O Tribunal Superior de Justiça de Madrid recusou suspender o pagamento da multa de 64 milhões de euros aplicada à Airbnb pelo Governo espanhol, obrigando a plataforma a avançar com o pagamento enquanto decorre o processo judicial.
A decisão surge após a empresa ter contestado a sanção e solicitado medidas cautelares para suspender o pagamento até à decisão final. No entanto, o tribunal rejeitou o pedido, determinando que a Airbnb “terá de pagar os 64.055.311 euros previstos na multa”, segundo o Ministério dos Direitos Sociais e Consumo de Espanha.
A coima foi anunciada em dezembro de 2025 pelo Governo de Espanha e está relacionada com a publicação de mais de 65 mil anúncios considerados ilegais na plataforma.

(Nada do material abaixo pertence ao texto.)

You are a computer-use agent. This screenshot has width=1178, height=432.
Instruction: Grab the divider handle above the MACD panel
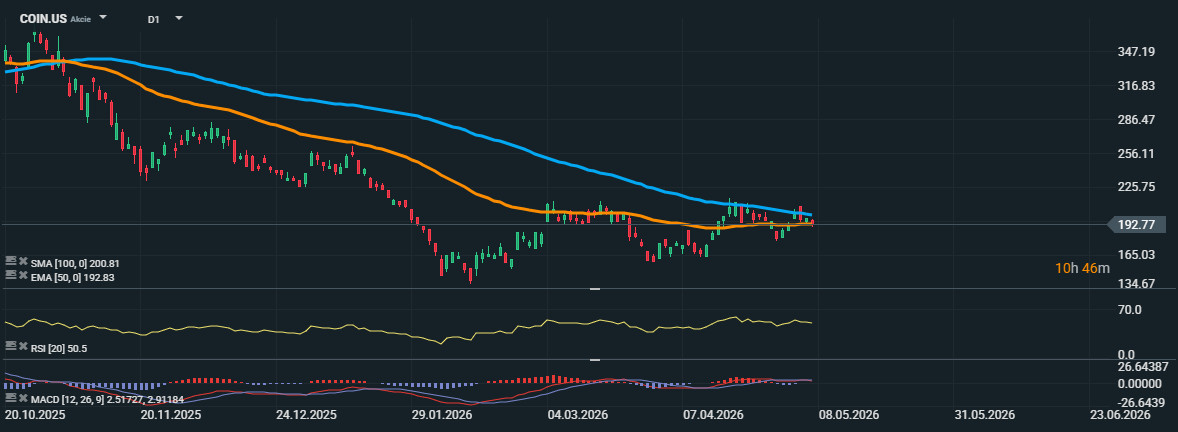(x=595, y=360)
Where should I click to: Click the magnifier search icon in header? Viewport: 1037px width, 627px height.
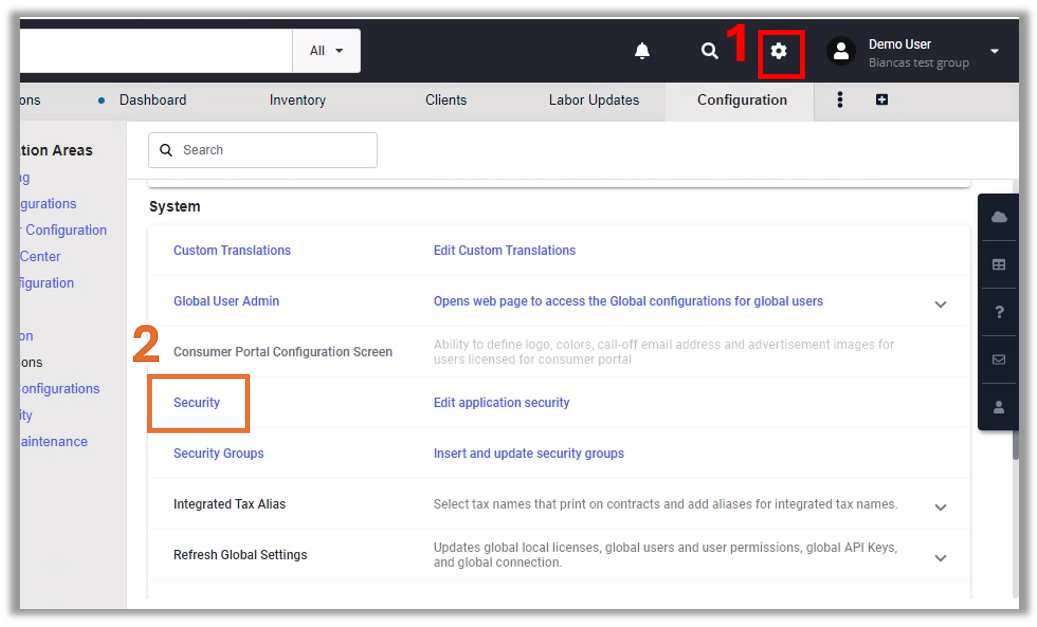coord(709,51)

De acordo com o executivo, estavam em causa 65.122 anúncios de casas e apartamentos sem licença válida para alojamento turístico ou com números de registo incorretos ou falsos.
Além da multa, as autoridades exigiram à plataforma a remoção dos anúncios irregulares ainda ativos.
O ministro do Consumo, Pablo Bustinduy, sublinhou na altura que estas medidas visam “combater a crise da habitação em Espanha”, acrescentando que “nenhuma empresa em Espanha, por grande ou poderosa que seja, pode estar acima da lei”.
Airbnb contesta decisão
A Airbnb já anunciou que irá continuar a contestar a multa em tribunal, considerando-a ilegal. A empresa argumenta que a decisão “contraria o quadro legal espanhol e europeu”.
Entre os argumentos apresentados, a plataforma refere que a legislação espanhola sobre arrendamentos de curta duração não estava em vigor quando o processo teve início, em 2024.
A empresa defende ainda que, de acordo com a legislação europeia e decisões judiciais anteriores, a responsabilidade pelas informações dos anúncios — incluindo licenças — pertence aos proprietários e não à plataforma.
O caso surge num contexto de crescente pressão sobre o alojamento local em Espanha, onde o turismo de massas tem sido associado ao agravamento das dificuldades de acesso à habitação.
O país recebeu cerca de 97 milhões de turistas em 2025, sendo o segundo destino mais visitado do mundo, atrás de França.
Cidades como Barcelona já anunciaram medidas restritivas, incluindo o fim da atribuição de novas licenças de alojamento local e a não renovação das existentes, com o objetivo de eliminar progressivamente este tipo de oferta até 2028.